DATASET =>
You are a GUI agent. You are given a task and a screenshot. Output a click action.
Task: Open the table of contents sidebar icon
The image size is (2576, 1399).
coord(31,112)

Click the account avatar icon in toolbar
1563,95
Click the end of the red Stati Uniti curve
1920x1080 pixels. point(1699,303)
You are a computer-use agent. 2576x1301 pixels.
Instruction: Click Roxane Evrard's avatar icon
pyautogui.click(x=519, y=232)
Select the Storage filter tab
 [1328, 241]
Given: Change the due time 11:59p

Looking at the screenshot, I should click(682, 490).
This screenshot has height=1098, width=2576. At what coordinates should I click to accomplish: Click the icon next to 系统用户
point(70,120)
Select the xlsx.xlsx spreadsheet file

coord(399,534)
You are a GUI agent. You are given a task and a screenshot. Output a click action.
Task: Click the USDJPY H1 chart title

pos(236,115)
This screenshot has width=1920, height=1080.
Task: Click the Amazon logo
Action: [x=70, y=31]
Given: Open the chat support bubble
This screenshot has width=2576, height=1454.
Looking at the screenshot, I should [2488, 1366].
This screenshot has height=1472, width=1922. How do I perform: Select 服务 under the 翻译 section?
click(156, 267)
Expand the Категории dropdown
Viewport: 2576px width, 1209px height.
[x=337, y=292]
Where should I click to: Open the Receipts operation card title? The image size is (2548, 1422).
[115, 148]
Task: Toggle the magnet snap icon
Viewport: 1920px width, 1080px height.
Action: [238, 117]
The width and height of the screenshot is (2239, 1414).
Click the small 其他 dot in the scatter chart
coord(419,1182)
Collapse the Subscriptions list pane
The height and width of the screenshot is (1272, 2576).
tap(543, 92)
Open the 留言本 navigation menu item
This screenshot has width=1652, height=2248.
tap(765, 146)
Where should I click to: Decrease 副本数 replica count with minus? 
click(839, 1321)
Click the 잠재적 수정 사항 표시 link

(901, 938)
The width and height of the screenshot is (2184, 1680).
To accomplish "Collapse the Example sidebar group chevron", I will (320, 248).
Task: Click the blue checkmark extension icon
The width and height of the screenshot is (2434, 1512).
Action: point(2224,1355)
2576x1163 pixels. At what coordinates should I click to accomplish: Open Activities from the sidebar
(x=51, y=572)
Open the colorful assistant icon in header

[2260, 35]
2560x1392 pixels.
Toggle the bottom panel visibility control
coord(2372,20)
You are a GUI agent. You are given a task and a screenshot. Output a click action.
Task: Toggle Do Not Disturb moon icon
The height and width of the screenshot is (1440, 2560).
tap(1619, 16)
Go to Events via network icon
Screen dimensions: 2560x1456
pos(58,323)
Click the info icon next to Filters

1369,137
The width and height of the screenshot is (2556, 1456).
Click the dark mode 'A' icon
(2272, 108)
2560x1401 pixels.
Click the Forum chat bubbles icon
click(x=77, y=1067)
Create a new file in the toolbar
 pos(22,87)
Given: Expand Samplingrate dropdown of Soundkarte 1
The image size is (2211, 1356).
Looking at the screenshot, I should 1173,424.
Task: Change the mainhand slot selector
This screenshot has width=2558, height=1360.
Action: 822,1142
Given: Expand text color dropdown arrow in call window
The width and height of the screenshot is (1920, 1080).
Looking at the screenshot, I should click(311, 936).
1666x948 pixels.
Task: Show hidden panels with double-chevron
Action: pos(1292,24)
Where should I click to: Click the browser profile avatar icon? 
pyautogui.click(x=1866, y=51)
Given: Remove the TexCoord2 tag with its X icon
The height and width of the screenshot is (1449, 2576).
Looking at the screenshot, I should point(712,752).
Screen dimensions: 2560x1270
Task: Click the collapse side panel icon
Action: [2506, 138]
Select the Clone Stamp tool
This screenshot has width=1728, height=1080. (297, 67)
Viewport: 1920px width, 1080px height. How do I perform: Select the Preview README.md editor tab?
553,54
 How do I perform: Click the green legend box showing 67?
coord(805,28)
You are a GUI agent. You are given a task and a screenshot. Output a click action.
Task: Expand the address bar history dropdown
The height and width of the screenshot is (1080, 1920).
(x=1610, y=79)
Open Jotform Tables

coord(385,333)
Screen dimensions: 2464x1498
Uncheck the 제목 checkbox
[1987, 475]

DIRECTIONS =>
Using the entries above, return exactly the lines from the line with "This screenshot has height=1098, width=2576." to the line with "2560x1392 pixels.", counting both of those lines.

TASK RESULT =>
This screenshot has height=1098, width=2576. At what coordinates should I click to accomplish: Click the icon next to 系统用户
point(70,120)
Select the xlsx.xlsx spreadsheet file

coord(399,534)
You are a GUI agent. You are given a task and a screenshot. Output a click action.
Task: Click the USDJPY H1 chart title

pos(236,115)
This screenshot has width=1920, height=1080.
Task: Click the Amazon logo
Action: [x=70, y=31]
Given: Open the chat support bubble
This screenshot has width=2576, height=1454.
Looking at the screenshot, I should [2488, 1366].
This screenshot has height=1472, width=1922. How do I perform: Select 服务 under the 翻译 section?
click(156, 267)
Expand the Категории dropdown
Viewport: 2576px width, 1209px height.
[x=337, y=292]
Where should I click to: Open the Receipts operation card title? The image size is (2548, 1422).
[115, 148]
Task: Toggle the magnet snap icon
Viewport: 1920px width, 1080px height.
Action: [238, 117]
The width and height of the screenshot is (2239, 1414).
Click the small 其他 dot in the scatter chart
coord(419,1182)
Collapse the Subscriptions list pane
The height and width of the screenshot is (1272, 2576).
tap(543, 92)
Open the 留言本 navigation menu item
This screenshot has width=1652, height=2248.
tap(765, 146)
Where should I click to: Decrease 副本数 replica count with minus? 
click(839, 1321)
Click the 잠재적 수정 사항 표시 link

(901, 938)
The width and height of the screenshot is (2184, 1680).
To accomplish "Collapse the Example sidebar group chevron", I will (320, 248).
Task: Click the blue checkmark extension icon
The width and height of the screenshot is (2434, 1512).
Action: point(2224,1355)
2576x1163 pixels. At what coordinates should I click to accomplish: Open Activities from the sidebar
(x=51, y=572)
Open the colorful assistant icon in header

[2260, 35]
2560x1392 pixels.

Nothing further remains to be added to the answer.